_TEXT EXCERPT_
-- Opening Marker --
Concentrations of S100B and neurofilament light chain in blood as biomarkers for checkpoint inhibitor–induced CNS inflammation

Summary

Background

Cancer treatment with immune checkpoint inhibition (ICI) can cause immune-related adverse events in the central nervous system (CNS irAE). There are no blood biomarkers to detect CNS irAE. We investigated if concentrations of S100-calcium-binding protein B (S100B) and neurofilament light chain (NfL) in blood can be used as biomarkers for CNS irAE and assessed the incidence of CNS irAE in a cohort of ICI-treated patients.

Methods

In this single-centre, retrospective cohort study, we examined medical records and laboratory data of 197 consecutive patients treated with combined CTLA-4 and PD-1 inhibition (ipilimumab; ipi + nivolumab; nivo) for metastatic melanoma or renal cell carcinoma. CNS irAE was diagnosed using established criteria. Concentrations of S100B and NfL in blood were measured in patients with CNS irAE and in 84 patients without CNS irAE.
-- Closing Marker --
_EXCERPTED RECORDS_
-- Opening Marker --
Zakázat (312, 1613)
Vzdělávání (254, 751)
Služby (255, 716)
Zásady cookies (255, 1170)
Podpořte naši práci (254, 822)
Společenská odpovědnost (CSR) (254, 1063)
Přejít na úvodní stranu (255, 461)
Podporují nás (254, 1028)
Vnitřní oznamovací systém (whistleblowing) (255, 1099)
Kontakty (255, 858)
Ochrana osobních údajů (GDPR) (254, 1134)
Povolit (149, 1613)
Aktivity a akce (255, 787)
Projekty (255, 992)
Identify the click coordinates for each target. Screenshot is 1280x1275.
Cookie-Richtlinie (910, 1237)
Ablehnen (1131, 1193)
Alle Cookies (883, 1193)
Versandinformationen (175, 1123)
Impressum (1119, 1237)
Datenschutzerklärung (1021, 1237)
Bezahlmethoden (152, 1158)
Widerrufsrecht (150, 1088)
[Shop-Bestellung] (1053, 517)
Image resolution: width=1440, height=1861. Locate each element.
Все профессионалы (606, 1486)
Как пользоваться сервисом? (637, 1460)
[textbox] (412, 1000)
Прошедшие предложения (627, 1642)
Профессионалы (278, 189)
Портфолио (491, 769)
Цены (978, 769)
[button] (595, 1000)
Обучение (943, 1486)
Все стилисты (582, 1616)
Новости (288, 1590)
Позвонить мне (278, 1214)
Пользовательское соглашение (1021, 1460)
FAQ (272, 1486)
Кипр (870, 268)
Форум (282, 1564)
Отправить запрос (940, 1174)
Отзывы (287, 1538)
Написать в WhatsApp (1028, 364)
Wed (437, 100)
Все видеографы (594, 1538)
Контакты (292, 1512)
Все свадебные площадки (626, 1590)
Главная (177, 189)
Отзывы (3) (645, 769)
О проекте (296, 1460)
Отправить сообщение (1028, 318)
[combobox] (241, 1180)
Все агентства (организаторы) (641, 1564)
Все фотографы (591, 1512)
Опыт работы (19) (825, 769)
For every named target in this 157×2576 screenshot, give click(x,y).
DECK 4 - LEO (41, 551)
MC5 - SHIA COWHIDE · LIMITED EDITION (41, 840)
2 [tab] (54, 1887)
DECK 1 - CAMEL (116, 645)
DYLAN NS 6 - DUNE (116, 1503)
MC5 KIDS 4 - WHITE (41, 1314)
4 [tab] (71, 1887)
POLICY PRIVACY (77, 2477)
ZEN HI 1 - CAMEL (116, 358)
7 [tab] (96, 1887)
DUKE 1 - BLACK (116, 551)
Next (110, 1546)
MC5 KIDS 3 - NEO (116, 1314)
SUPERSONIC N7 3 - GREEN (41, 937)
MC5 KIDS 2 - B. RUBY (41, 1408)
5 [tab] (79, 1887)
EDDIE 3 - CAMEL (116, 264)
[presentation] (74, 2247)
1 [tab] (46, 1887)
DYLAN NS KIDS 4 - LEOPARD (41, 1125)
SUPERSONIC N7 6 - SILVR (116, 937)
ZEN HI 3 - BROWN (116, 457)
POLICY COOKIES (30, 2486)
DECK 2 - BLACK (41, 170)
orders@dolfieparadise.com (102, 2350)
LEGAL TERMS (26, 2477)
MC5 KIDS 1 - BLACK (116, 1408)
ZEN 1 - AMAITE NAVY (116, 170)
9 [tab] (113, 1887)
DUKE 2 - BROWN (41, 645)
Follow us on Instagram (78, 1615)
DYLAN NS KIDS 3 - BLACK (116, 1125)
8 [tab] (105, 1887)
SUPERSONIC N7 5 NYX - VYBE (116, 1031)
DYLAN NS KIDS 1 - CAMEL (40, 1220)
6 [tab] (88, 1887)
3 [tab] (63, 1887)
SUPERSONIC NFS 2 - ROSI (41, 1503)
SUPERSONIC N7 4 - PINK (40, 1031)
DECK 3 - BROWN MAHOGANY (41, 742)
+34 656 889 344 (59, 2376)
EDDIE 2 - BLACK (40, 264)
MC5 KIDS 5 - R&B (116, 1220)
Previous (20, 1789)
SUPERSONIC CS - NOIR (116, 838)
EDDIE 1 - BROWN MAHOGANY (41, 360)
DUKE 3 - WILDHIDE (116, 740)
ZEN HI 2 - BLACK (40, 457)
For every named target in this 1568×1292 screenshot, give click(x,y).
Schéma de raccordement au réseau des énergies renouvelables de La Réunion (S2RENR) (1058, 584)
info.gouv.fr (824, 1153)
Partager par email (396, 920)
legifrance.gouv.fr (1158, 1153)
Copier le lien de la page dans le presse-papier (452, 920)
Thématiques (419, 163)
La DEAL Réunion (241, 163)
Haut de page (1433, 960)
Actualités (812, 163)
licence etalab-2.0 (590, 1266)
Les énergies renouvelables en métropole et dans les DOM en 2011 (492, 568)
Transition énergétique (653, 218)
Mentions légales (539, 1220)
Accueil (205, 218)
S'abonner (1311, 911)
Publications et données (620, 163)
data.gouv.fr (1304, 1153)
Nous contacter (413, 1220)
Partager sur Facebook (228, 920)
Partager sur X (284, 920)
-- Closing Marker --
_WORK INSTRUCTIONS_
- a) According to the biomarker abstract, why did the researchers investigate whether blood concentrations of S100B and NfL could serve as biomarkers for CNS irAE? Answer in one to three sentences.
- b) In the biomarker abstract, how many patients without CNS irAE had their S100B and NfL concentrations measured?
- c) Continue the abstract on S100B and neurofilament light chain as biomarkers for CNS inflammation after its last sentence.
The records are separate from the biomarker abstract and unrelated to it.

_RESULTS IN ORDER_
- a) Cancer treatment with immune checkpoint inhibition can cause immune-related adverse events in the central nervous system. No blood biomarkers exist to detect these events.

- b) 84 patients.

- c)
Findings

Nine of 197 patients (4.6%) fulfilled criteria for CNS irAE. S100B and NfL in blood increased during CNS inflammation and normalized during immunosuppression. CNS irAE was detected with a sensitivity of 100% (S100B) and 79% (NfL) and a specificity of 89% (S100B) and 74% (NfL). Patients with CNS irAE had simultaneous increased concentration of C-reactive protein (CRP) (9/9) and alanine aminotransferase (ALT) and/or aspartate aminotransferase (AST) in blood (8/9).

Interpretation

Analysis of S100B, NfL and CRP in blood facilitates the diagnosis of CNS irAE. CNS irAE may be more common than previously reported. There may be shared immune mechanisms between CNS and hepatitis irAE.

Funding

Supported by funding from the Swedish Cancer Foundation, the ALF-agreement, and Jubileumsklinikens Cancerfond.